__Entries on finding words and elements__
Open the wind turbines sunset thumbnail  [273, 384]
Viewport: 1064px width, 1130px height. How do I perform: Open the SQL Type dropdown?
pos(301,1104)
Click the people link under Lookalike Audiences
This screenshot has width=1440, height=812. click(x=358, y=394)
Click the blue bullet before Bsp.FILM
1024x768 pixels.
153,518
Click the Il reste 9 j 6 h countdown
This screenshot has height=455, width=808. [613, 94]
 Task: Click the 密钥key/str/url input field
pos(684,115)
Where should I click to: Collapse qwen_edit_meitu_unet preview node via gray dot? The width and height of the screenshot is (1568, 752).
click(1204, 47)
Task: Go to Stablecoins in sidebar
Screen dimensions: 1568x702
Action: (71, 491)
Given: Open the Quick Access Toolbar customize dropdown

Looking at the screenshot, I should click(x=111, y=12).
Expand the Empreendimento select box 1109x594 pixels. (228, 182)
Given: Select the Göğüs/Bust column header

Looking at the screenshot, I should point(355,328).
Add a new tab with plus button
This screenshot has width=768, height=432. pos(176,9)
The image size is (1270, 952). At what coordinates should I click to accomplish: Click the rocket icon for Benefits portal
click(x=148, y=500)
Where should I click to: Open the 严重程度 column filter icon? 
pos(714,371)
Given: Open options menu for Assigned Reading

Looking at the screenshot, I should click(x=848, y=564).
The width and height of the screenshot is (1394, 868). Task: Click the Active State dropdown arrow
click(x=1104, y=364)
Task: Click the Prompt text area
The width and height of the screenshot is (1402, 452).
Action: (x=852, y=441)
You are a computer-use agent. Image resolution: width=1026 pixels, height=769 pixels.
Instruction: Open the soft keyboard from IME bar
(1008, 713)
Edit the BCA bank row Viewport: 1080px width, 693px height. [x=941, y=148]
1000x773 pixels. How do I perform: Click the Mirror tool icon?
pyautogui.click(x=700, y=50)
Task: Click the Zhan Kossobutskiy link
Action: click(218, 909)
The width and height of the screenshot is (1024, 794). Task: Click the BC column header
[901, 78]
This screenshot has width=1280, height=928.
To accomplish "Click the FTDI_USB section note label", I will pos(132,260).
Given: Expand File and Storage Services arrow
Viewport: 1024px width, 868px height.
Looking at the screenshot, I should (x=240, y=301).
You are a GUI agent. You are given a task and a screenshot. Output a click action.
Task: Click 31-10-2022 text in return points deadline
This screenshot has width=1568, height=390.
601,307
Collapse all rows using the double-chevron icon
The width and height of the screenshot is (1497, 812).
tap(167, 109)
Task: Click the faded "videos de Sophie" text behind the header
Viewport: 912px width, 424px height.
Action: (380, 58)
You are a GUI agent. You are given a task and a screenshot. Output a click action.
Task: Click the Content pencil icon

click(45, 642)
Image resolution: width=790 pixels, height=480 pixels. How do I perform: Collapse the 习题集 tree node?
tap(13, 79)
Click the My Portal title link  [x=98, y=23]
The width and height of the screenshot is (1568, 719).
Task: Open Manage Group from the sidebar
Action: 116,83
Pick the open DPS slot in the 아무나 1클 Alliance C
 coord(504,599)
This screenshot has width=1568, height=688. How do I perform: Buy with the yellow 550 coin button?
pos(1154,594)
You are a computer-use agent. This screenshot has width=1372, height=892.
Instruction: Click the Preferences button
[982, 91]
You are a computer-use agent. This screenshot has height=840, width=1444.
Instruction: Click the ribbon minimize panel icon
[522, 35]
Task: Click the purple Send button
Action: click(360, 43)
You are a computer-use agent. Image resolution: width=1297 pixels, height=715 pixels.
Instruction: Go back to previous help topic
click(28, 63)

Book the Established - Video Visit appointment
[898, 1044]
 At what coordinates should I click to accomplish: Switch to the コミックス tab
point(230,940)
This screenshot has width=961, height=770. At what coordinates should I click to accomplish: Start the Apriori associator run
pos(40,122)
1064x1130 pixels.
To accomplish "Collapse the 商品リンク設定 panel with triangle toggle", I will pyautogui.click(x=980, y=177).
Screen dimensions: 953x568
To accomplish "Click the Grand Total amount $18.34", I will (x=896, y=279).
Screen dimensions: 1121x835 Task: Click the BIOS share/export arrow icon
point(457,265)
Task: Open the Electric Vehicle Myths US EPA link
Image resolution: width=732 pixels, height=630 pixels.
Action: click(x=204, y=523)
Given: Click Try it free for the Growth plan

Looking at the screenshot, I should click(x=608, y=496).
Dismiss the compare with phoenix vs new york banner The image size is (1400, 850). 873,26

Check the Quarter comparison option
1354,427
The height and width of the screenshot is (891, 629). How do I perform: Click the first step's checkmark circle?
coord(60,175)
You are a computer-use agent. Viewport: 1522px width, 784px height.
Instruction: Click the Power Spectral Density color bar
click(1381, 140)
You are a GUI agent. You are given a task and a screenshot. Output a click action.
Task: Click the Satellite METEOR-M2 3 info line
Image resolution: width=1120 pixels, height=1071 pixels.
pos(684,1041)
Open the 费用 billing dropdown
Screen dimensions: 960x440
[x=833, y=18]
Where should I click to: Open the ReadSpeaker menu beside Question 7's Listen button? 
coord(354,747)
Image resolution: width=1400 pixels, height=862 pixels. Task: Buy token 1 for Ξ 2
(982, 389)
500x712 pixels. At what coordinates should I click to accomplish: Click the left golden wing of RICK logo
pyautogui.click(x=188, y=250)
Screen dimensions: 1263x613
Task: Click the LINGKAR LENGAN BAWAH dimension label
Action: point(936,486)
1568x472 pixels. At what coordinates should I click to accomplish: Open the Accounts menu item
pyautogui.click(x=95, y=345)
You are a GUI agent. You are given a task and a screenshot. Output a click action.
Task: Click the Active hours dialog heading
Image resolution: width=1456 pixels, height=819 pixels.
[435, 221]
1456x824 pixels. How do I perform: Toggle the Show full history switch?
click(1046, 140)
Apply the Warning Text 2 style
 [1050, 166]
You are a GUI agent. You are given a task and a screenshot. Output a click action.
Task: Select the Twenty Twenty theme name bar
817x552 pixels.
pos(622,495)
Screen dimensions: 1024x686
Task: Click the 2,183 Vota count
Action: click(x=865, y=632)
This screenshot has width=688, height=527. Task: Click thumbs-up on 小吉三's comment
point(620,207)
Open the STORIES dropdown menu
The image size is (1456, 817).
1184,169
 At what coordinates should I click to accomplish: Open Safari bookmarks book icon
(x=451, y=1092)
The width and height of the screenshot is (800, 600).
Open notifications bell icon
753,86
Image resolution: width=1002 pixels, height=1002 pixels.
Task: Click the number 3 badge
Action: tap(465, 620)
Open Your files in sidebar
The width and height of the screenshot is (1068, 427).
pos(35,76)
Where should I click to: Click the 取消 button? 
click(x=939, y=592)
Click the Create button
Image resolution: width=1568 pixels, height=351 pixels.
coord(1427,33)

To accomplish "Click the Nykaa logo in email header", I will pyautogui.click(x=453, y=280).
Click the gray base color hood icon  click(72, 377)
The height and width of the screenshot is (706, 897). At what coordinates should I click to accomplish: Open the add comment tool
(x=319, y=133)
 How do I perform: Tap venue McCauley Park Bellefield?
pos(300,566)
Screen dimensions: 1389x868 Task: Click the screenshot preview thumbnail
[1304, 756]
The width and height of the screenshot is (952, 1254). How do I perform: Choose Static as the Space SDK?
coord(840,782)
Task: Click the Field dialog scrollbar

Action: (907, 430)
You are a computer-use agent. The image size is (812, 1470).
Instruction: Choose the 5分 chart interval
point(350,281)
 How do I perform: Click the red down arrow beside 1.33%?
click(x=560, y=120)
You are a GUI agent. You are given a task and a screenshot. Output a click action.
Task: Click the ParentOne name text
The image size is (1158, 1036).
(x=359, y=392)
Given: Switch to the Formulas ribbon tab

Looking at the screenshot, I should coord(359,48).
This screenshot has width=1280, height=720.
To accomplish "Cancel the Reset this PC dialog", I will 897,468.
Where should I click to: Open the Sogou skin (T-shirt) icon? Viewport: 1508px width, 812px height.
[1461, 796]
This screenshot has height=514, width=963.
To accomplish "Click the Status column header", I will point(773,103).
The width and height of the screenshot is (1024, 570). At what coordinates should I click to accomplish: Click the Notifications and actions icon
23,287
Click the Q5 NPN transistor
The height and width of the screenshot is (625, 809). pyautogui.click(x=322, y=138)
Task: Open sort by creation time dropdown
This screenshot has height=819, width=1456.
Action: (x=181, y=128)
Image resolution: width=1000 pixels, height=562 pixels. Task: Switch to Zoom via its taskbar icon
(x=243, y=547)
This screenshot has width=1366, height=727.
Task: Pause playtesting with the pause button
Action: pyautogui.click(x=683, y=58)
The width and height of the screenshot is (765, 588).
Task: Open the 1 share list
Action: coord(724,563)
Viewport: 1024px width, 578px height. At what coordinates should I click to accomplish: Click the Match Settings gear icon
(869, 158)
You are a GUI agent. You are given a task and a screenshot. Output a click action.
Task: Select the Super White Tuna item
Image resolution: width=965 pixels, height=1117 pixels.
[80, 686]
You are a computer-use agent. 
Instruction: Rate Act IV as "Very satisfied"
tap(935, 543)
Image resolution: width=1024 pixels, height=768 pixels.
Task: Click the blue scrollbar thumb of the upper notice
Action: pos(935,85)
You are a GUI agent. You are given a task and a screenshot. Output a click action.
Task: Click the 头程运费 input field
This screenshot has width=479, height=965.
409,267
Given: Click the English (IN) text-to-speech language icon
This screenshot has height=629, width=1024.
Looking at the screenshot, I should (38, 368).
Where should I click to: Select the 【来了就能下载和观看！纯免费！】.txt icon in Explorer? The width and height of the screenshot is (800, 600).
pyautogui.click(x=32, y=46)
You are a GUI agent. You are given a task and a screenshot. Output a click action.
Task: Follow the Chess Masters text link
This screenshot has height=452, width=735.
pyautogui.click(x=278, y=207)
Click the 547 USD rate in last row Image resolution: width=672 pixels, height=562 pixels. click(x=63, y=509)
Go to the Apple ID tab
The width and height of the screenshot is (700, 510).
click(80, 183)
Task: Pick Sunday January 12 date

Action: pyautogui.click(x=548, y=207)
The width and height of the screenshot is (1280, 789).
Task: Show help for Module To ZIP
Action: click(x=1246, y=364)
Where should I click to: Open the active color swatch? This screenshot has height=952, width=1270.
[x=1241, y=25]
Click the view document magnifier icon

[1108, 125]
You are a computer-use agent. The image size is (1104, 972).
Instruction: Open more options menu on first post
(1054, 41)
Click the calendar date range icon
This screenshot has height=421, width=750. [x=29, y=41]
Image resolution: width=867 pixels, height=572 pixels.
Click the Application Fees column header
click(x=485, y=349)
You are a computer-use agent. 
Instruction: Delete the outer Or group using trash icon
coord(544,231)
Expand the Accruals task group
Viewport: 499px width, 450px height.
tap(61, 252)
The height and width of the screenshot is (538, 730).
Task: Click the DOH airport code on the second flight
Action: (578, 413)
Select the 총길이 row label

__WORK INSTRUCTIONS__
Which lines above contain the word "link"? Pick out each one and copy it in full, treating uppercase and lowercase letters as different.

__TASK RESPONSE__
Click the people link under Lookalike Audiences
Task: Click the Zhan Kossobutskiy link
Click the My Portal title link  [x=98, y=23]
Task: Open the Electric Vehicle Myths US EPA link
Task: Follow the Chess Masters text link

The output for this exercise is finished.